I dont really think you are grasping what I am saying. I want engineers to make tickets, and prioritize their time themselves. Creating a ticket to update docs is fine because it allows the engineer to set the scope, and define the audience.
That said, I dont want an engineer spending days on a task that will not bring value, nor do I want work done that will fall through the cracks, or have duplicate work done.
Asking an engineer to create a ticket to create documentation is not the hurdle you think it is.
I'm a successful engineer. I hate JIRA. I like keeping docs up to date, but if you're gonna make me deal with JIRA's BS just so I can do a quick doc PR, guess what, no updated docs for you.
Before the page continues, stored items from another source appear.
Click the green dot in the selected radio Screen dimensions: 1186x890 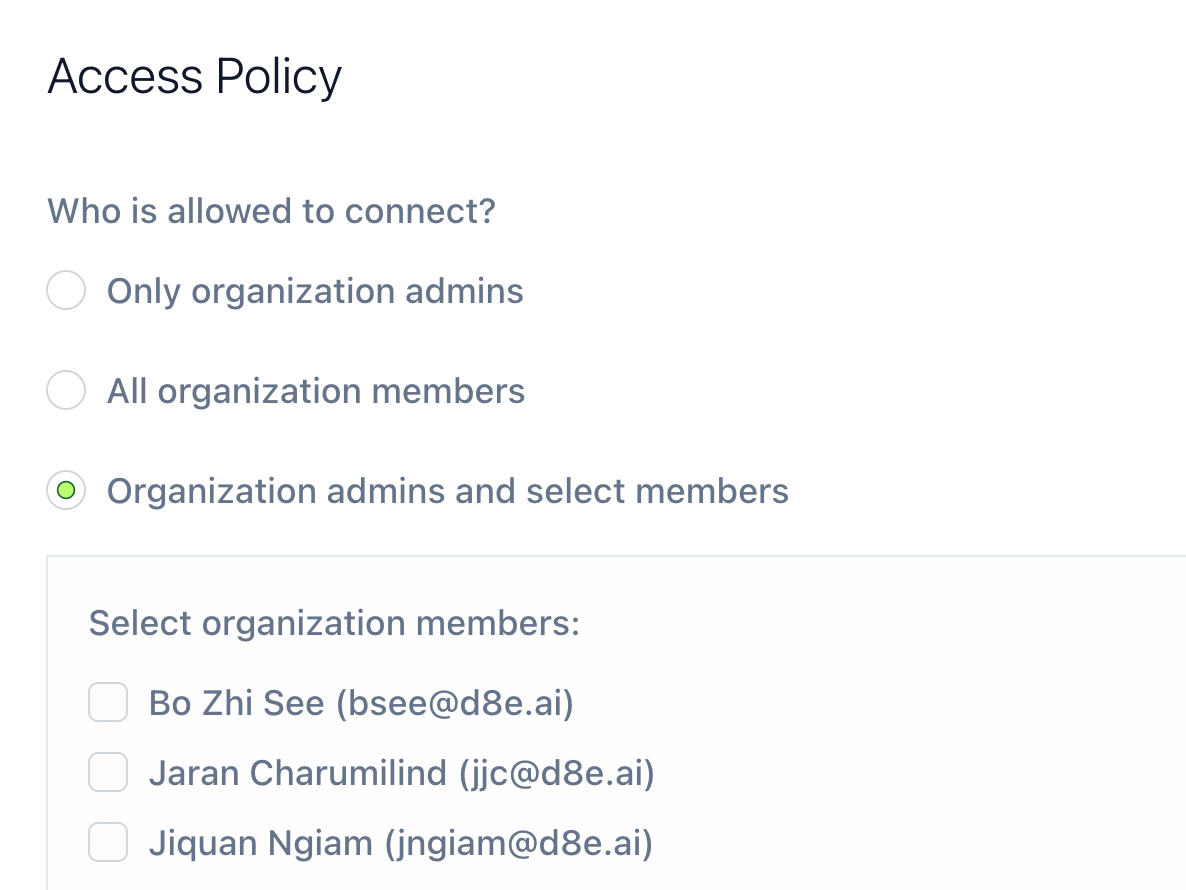(66, 491)
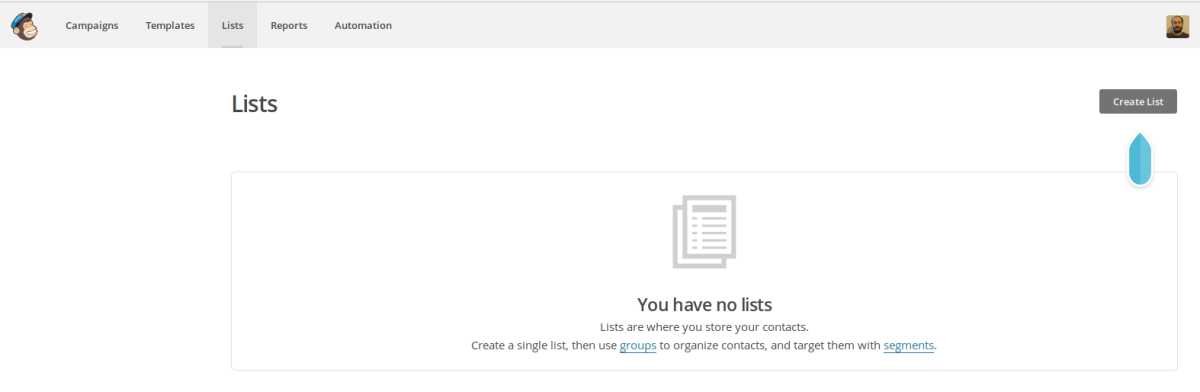Screen dimensions: 1200x392
Task: Click the Mailchimp Freddie monkey logo
Action: [x=25, y=25]
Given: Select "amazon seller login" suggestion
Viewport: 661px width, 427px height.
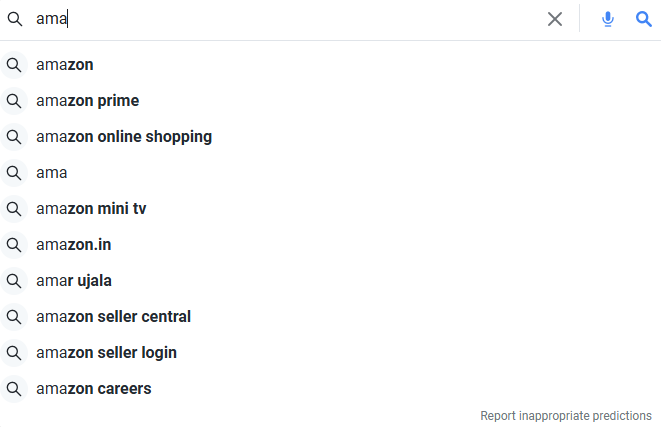Looking at the screenshot, I should (x=106, y=353).
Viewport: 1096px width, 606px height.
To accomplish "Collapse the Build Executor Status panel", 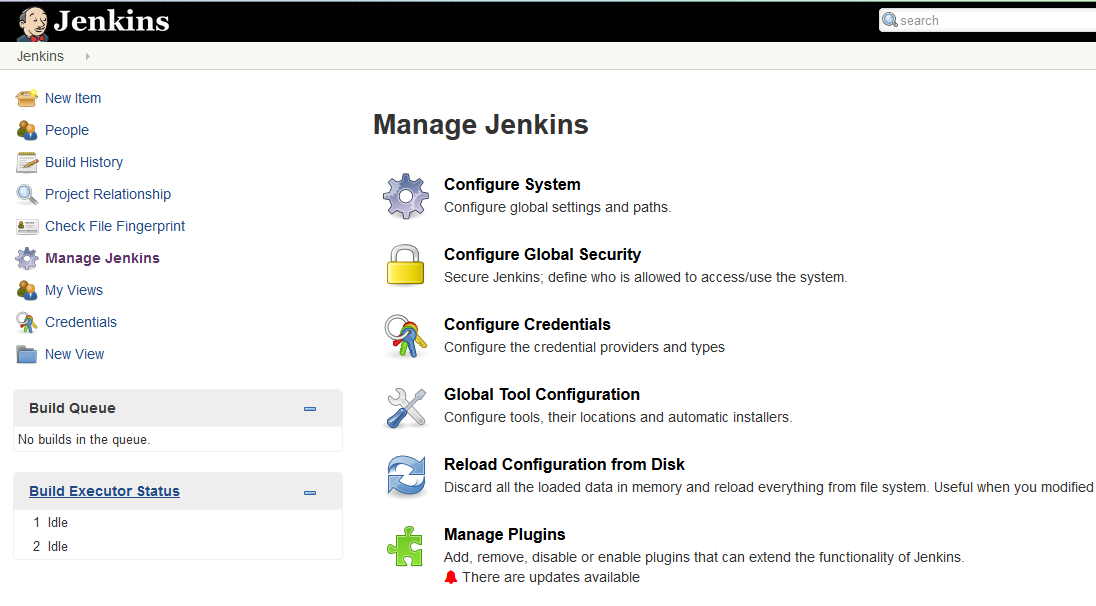I will [x=309, y=491].
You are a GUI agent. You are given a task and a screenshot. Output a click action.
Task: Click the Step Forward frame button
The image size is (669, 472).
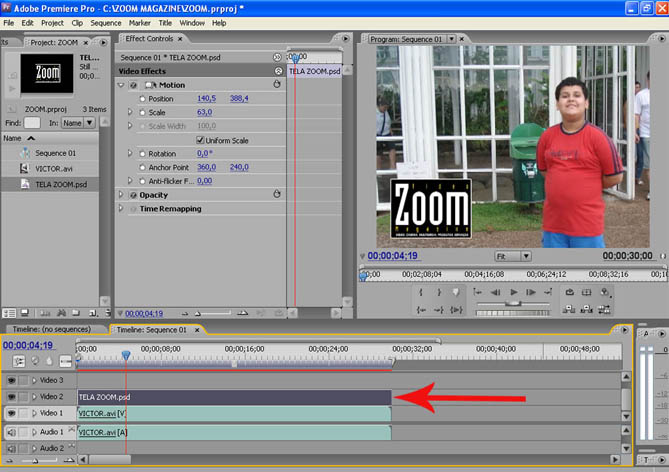click(x=532, y=292)
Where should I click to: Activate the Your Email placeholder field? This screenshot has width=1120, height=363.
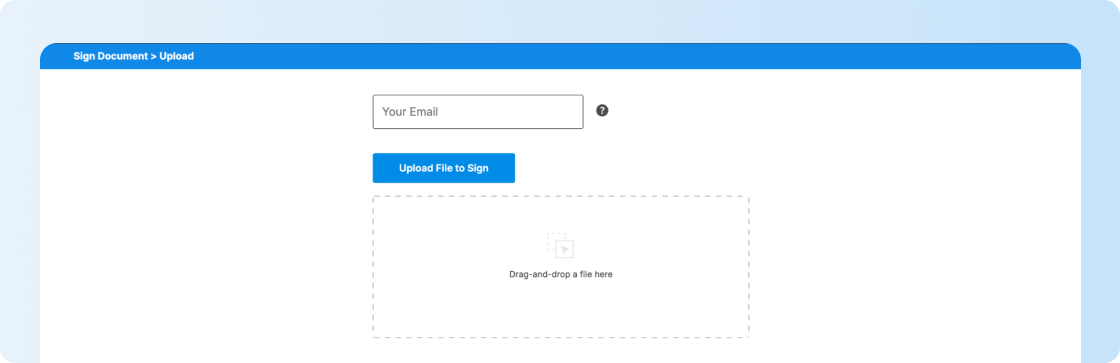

They want full visibility into what everyone is working on all the time. Some managers, especially non-line managers, really like this idea. I can understand why, it sounds really good! Transparency can't be bad, right? In practice, it works a lot better to create fairly small teams, let them run independently and opaquely to the outside, and then coordinate between them periodically (bi-weekly, monthly, quarterly, whatever is found to work best).
I think one key thing those folks miss is that willpower is a limited resource. For me personally, dealing with bureaucracy drains it much quicker than my actual work product, writing and designing code. Making me track everything is thus a strong net negative on my output.
I'm senior enough to know what I'm doing, so don't make me waste my (and my company's, they're paying me after all!) time.
That said, I dont want an engineer spending days on a task that will not bring value, nor do I want work done that will fall through the cracks, or have duplicate work done.
Asking an engineer to create a ticket to create documentation is not the hurdle you think it is.